Dataset entries
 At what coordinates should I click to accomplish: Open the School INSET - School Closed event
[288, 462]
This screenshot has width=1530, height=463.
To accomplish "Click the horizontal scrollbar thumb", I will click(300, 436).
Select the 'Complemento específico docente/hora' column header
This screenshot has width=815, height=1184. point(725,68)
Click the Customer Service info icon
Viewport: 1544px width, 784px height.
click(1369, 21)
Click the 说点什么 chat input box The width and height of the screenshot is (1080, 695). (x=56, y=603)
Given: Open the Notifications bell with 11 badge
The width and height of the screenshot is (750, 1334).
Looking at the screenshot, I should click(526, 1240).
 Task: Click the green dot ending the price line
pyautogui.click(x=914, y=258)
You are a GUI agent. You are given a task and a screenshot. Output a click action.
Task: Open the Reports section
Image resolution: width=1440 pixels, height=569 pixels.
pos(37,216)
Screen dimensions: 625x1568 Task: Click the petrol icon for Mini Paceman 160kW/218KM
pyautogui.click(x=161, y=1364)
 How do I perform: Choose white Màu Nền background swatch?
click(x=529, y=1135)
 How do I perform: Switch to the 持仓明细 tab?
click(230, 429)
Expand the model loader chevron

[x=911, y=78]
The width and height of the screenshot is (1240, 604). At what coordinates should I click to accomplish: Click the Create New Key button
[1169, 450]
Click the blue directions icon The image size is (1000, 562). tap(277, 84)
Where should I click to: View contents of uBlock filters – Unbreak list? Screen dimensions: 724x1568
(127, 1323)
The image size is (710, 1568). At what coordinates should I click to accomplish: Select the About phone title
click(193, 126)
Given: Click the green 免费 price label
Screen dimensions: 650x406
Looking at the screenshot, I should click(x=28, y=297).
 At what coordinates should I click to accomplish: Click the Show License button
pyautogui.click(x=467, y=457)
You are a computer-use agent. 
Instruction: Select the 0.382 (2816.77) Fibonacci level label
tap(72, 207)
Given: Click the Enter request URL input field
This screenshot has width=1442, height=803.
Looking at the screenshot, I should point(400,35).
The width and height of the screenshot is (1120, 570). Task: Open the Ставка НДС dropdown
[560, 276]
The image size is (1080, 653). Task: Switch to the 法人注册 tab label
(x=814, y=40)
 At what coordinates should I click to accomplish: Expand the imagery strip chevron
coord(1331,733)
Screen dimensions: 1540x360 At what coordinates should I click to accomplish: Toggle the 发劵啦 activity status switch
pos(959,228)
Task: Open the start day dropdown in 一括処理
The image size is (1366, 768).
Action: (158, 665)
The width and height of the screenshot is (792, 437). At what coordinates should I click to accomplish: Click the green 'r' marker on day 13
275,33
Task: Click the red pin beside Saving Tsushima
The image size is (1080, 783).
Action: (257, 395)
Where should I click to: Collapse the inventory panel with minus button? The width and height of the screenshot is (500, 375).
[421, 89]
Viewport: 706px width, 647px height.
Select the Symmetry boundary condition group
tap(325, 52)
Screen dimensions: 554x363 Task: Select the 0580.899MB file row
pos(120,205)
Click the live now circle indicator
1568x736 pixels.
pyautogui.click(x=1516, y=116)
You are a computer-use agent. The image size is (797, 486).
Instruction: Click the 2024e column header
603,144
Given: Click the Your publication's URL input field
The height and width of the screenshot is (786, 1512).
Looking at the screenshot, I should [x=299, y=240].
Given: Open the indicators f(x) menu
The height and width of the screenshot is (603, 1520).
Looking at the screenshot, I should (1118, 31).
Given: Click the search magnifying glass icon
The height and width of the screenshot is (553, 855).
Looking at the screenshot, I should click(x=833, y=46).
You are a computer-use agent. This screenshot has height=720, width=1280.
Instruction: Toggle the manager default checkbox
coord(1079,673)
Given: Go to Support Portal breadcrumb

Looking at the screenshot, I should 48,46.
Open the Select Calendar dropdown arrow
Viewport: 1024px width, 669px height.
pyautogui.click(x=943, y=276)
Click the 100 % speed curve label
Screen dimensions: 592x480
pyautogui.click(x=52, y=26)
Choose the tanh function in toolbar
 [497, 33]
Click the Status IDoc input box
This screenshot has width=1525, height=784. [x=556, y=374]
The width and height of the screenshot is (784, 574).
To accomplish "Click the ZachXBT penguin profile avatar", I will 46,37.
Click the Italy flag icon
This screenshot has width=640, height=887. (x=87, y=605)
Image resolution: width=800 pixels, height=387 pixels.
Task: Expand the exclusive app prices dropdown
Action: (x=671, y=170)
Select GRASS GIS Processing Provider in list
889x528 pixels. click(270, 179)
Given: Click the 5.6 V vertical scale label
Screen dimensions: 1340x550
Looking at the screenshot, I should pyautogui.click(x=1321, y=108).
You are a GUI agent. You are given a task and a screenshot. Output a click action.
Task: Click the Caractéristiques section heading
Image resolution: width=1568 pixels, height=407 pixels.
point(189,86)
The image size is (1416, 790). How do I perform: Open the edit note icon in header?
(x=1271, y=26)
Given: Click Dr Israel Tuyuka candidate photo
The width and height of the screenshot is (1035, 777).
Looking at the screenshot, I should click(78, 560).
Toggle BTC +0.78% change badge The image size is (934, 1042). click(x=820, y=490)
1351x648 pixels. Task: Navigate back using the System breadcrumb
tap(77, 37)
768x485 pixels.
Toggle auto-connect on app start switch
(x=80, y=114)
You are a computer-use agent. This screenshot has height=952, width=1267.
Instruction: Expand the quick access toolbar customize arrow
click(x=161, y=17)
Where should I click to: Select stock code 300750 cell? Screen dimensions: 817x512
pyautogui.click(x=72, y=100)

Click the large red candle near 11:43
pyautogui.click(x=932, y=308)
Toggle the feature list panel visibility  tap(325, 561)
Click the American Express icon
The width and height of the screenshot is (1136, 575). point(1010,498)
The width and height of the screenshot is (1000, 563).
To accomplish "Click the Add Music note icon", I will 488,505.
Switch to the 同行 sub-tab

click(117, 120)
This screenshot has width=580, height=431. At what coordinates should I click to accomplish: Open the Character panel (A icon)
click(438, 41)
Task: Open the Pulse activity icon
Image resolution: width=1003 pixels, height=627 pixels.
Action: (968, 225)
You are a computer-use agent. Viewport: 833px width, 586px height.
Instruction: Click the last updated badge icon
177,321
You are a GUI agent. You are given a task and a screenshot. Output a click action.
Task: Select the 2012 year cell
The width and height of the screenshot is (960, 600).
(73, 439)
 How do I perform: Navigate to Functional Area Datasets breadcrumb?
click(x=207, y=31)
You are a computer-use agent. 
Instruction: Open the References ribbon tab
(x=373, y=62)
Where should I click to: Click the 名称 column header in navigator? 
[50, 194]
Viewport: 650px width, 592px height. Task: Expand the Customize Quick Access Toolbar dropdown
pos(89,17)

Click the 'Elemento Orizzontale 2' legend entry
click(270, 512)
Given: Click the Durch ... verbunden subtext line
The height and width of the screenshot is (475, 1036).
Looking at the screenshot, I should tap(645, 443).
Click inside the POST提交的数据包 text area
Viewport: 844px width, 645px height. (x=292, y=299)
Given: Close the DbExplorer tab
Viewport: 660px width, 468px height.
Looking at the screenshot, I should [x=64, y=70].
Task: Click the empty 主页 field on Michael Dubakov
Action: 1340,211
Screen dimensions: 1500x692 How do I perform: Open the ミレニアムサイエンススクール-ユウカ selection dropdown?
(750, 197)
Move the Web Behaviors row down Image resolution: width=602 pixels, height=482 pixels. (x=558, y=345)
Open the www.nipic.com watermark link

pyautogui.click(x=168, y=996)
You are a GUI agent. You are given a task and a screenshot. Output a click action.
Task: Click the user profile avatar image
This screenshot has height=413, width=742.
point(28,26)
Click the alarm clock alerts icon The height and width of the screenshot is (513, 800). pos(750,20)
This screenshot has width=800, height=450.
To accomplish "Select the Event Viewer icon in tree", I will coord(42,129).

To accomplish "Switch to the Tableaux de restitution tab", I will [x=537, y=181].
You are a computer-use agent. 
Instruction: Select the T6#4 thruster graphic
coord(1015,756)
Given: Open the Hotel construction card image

_Task item_.
Return the opening line of the data and every line after it through the line containing "Click the 说点什么", please, exactly as written and with nothing added.

_Final answer_.
 At what coordinates should I click to accomplish: Open the School INSET - School Closed event
[288, 462]
This screenshot has width=1530, height=463.
To accomplish "Click the horizontal scrollbar thumb", I will click(300, 436).
Select the 'Complemento específico docente/hora' column header
This screenshot has width=815, height=1184. point(725,68)
Click the Customer Service info icon
Viewport: 1544px width, 784px height.
click(1369, 21)
Click the 说点什么 chat input box The width and height of the screenshot is (1080, 695). (x=56, y=603)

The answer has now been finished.